A rethink of Kashmir’s winter economy as snow plays truant
Kashmir is confronting an unsettling winter marked by scarce snowfall and rising temperatures. CM Omar Abdullah’s candid remarks have brought into focus how climate change is reshaping the Valley’s economy, ecology and its dependence on snow-bound seasons. A report by RIYAZ WANI
Agriculture Under Stress
Climate shifts are also unsettling Kashmir’s horticulture sector, particularly apple cultivation, which forms the backbone of the rural economy. Apple trees require a specific number of chilling hours during winter to flower properly in spring.
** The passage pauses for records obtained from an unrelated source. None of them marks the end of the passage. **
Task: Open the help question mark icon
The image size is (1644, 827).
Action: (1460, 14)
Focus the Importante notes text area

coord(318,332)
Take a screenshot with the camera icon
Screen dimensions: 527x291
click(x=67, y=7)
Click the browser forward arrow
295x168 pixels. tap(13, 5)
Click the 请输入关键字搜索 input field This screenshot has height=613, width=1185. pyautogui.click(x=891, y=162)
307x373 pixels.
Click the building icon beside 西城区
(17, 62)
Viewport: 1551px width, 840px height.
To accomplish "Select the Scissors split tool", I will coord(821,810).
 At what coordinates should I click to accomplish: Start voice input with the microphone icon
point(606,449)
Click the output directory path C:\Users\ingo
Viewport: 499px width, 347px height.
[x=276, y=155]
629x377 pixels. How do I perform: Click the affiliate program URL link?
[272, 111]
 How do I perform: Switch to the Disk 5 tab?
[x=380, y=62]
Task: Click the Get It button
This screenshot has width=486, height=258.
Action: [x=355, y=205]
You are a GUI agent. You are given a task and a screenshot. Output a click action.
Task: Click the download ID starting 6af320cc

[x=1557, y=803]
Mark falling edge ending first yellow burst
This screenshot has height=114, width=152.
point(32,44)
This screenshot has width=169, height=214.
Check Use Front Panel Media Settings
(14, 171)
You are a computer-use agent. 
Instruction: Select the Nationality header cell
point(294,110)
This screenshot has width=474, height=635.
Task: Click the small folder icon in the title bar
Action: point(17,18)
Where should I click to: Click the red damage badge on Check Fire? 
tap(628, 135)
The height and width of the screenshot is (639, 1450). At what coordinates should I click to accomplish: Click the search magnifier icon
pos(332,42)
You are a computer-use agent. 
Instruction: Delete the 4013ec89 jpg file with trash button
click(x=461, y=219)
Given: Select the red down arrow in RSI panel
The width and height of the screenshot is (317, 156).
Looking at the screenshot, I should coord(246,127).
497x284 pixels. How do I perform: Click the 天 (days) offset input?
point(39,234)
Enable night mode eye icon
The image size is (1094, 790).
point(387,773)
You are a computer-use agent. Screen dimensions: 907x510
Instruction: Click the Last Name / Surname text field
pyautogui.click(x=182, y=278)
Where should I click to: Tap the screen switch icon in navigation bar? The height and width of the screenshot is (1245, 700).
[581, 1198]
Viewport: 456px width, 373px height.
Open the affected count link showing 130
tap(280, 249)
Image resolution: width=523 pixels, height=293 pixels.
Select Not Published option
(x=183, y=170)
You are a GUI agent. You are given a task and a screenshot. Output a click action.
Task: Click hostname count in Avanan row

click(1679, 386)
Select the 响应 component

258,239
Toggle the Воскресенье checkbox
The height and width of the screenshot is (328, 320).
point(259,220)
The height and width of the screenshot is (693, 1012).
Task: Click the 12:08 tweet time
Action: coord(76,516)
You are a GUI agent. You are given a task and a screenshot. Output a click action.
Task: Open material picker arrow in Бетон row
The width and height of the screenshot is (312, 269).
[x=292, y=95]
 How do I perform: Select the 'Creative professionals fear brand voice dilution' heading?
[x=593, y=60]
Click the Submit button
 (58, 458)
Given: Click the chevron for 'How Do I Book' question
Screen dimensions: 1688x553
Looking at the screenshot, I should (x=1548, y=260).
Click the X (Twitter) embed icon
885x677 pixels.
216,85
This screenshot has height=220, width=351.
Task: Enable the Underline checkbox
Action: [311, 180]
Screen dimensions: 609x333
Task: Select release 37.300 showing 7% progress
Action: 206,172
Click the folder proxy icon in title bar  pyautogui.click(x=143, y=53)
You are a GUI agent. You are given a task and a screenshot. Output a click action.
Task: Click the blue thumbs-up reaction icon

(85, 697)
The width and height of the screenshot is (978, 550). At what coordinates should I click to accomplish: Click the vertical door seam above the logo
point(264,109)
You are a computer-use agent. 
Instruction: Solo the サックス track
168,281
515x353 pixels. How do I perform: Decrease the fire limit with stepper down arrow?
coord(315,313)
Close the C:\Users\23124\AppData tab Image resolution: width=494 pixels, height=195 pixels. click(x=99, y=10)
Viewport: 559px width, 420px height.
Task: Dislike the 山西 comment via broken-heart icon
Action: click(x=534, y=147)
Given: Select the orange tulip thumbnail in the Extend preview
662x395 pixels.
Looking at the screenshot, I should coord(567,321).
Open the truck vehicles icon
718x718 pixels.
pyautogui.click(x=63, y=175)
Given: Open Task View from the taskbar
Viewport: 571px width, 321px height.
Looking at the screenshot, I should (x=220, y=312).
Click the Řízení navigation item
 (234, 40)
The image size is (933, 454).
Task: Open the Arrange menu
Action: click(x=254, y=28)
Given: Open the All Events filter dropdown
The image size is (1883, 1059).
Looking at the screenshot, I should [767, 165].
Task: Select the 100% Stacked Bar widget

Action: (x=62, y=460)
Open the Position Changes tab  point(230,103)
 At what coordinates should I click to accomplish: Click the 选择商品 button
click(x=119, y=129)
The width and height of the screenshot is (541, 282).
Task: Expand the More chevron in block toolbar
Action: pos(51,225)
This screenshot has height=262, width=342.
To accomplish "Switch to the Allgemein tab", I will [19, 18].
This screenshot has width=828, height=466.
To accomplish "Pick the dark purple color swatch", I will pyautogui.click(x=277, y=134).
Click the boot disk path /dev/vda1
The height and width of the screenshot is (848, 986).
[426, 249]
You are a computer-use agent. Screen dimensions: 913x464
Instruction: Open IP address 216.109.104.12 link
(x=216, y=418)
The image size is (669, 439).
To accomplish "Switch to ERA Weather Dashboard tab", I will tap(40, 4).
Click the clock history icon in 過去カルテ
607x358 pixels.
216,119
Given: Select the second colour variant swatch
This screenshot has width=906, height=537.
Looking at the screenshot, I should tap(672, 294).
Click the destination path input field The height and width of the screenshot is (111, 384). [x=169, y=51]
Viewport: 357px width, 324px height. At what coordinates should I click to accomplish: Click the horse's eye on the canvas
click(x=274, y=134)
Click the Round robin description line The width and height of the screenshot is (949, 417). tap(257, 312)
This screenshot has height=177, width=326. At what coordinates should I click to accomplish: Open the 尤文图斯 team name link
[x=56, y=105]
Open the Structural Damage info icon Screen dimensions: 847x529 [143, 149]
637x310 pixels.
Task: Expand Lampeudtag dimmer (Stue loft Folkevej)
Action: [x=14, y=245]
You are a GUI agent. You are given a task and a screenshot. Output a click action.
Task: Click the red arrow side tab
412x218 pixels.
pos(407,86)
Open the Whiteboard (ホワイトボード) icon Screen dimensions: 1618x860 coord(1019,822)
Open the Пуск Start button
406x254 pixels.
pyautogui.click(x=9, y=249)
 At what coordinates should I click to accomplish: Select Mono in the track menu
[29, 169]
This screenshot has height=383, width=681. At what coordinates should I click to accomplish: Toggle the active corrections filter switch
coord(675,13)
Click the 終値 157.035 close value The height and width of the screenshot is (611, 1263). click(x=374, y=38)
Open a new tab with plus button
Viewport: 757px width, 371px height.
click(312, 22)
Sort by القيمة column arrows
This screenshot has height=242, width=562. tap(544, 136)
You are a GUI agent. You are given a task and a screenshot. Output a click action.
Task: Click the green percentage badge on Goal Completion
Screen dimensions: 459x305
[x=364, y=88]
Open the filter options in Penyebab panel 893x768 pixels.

Warmer winters and erratic precipitation are disrupting this cycle.
Basharat Bhat, an orchardist from Budhan village in north Kashmir’s Baramulla district, says unseasonal snow and rain have led to fluctuating yields. “Changing weather patterns affect pollination,” he explains. “Low temperatures or rainfall during the flowering stage reduce fruit set, directly impacting production.”
Such disruptions threaten not only farm incomes but also export volumes and employment across the apple value chain.
A Larger Climate Pattern
Meteorologists note that Kashmir’s weather is influenced by complex interactions between western disturbances, local topography, and global climate systems. However, broader trends are impossible to ignore. Rising global temperatures, deforestation, increased vehicular emissions, and higher energy use for heating are all contributing to long-term warming across the Himalayan region.
The El Niño phenomenon, driven by abnormal warming of surface waters in the Pacific Ocean, has further altered global weather patterns, often resulting in drier winters and reduced precipitation across South Asia. Recent winters in Kashmir and Himachal Pradesh have mirrored this trend, with snowfall weakening or arriving well beyond its usual window.
A Crisis Demanding Choices
The snowless winter unfolding in Kashmir is no longer an anomaly — it is a warning. The Valley stands at a crossroads where climate change threatens to erode economic stability, ecological balance, and cultural rhythms tied to the seasons.
Artificial snow may keep ski slopes operational, but it cannot replenish glaciers, recharge aquifers, or sustain rivers. Long-term solutions will require climate-resilient planning, reduced emissions, forest conservation, water management reforms, and honest recognition that the old climatic certainties no longer apply.
As Omar Abdullah’s blunt remark underscores, Kashmir cannot sell winter without snow. The larger question now confronting the region is whether it can adapt fast enough to survive a future where snow itself can no longer be taken for granted.